PROBLEM> Copy all of the records below word for word, without changing anything.

[Stored records]
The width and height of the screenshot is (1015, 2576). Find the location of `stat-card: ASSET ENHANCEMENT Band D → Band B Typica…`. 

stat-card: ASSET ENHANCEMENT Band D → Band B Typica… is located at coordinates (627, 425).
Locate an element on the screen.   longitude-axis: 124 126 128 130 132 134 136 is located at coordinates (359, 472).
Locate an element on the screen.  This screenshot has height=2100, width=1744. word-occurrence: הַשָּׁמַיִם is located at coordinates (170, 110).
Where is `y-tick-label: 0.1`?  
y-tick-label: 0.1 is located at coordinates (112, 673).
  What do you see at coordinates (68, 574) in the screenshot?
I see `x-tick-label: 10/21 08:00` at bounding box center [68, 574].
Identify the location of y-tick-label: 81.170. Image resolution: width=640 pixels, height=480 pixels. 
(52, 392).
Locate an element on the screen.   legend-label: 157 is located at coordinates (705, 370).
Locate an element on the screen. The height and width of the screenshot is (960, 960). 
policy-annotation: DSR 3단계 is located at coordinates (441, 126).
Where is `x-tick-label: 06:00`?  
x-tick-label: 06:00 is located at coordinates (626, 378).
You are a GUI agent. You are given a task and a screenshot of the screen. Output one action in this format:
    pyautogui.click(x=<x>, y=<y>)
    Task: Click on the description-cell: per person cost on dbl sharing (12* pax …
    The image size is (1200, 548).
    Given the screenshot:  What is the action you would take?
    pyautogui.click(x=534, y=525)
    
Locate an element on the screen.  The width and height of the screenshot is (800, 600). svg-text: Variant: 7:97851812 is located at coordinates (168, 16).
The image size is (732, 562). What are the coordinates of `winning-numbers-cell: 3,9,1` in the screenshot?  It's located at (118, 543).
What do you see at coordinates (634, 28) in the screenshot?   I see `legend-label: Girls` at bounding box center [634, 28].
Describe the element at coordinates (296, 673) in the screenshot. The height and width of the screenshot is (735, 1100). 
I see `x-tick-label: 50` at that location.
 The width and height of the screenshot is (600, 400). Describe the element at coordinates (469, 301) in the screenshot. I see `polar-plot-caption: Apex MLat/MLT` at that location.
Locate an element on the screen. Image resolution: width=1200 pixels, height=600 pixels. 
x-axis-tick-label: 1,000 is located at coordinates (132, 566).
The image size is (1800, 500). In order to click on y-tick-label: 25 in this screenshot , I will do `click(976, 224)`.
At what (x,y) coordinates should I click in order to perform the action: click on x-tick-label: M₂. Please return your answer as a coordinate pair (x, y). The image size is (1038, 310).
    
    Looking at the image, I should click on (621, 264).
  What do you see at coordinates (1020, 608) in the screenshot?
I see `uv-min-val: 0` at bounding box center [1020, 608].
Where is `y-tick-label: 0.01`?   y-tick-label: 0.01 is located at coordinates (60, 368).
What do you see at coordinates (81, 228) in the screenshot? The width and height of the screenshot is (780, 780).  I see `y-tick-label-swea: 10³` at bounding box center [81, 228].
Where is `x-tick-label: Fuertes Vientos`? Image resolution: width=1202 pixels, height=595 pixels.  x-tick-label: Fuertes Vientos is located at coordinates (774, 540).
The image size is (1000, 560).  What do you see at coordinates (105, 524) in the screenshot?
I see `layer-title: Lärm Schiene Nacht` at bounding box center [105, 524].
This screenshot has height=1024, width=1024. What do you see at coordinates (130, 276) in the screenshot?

RESPONSE>
The width and height of the screenshot is (1015, 2576). Find the location of `stat-card: ASSET ENHANCEMENT Band D → Band B Typica…`. 

stat-card: ASSET ENHANCEMENT Band D → Band B Typica… is located at coordinates (627, 425).
Locate an element on the screen.   longitude-axis: 124 126 128 130 132 134 136 is located at coordinates (359, 472).
Locate an element on the screen.  This screenshot has height=2100, width=1744. word-occurrence: הַשָּׁמַיִם is located at coordinates (170, 110).
Where is `y-tick-label: 0.1`?  
y-tick-label: 0.1 is located at coordinates (112, 673).
  What do you see at coordinates (68, 574) in the screenshot?
I see `x-tick-label: 10/21 08:00` at bounding box center [68, 574].
Identify the location of y-tick-label: 81.170. Image resolution: width=640 pixels, height=480 pixels. 
(52, 392).
Locate an element on the screen.   legend-label: 157 is located at coordinates (705, 370).
Locate an element on the screen. The height and width of the screenshot is (960, 960). 
policy-annotation: DSR 3단계 is located at coordinates (441, 126).
Where is `x-tick-label: 06:00`?  
x-tick-label: 06:00 is located at coordinates (626, 378).
You are a GUI agent. You are given a task and a screenshot of the screen. Output one action in this format:
    pyautogui.click(x=<x>, y=<y>)
    Task: Click on the description-cell: per person cost on dbl sharing (12* pax …
    The image size is (1200, 548).
    Given the screenshot:  What is the action you would take?
    pyautogui.click(x=534, y=525)
    
Locate an element on the screen.  The width and height of the screenshot is (800, 600). svg-text: Variant: 7:97851812 is located at coordinates (168, 16).
The image size is (732, 562). What are the coordinates of `winning-numbers-cell: 3,9,1` in the screenshot?  It's located at (118, 543).
What do you see at coordinates (634, 28) in the screenshot?   I see `legend-label: Girls` at bounding box center [634, 28].
Describe the element at coordinates (296, 673) in the screenshot. The height and width of the screenshot is (735, 1100). 
I see `x-tick-label: 50` at that location.
 The width and height of the screenshot is (600, 400). Describe the element at coordinates (469, 301) in the screenshot. I see `polar-plot-caption: Apex MLat/MLT` at that location.
Locate an element on the screen. Image resolution: width=1200 pixels, height=600 pixels. 
x-axis-tick-label: 1,000 is located at coordinates (132, 566).
The image size is (1800, 500). In order to click on y-tick-label: 25 in this screenshot , I will do `click(976, 224)`.
At what (x,y) coordinates should I click in order to perform the action: click on x-tick-label: M₂. Please return your answer as a coordinate pair (x, y). The image size is (1038, 310).
    
    Looking at the image, I should click on (621, 264).
  What do you see at coordinates (1020, 608) in the screenshot?
I see `uv-min-val: 0` at bounding box center [1020, 608].
Where is `y-tick-label: 0.01`?   y-tick-label: 0.01 is located at coordinates (60, 368).
What do you see at coordinates (81, 228) in the screenshot? The width and height of the screenshot is (780, 780).  I see `y-tick-label-swea: 10³` at bounding box center [81, 228].
Where is `x-tick-label: Fuertes Vientos`? Image resolution: width=1202 pixels, height=595 pixels.  x-tick-label: Fuertes Vientos is located at coordinates (774, 540).
The image size is (1000, 560).  What do you see at coordinates (105, 524) in the screenshot?
I see `layer-title: Lärm Schiene Nacht` at bounding box center [105, 524].
This screenshot has height=1024, width=1024. What do you see at coordinates (130, 276) in the screenshot?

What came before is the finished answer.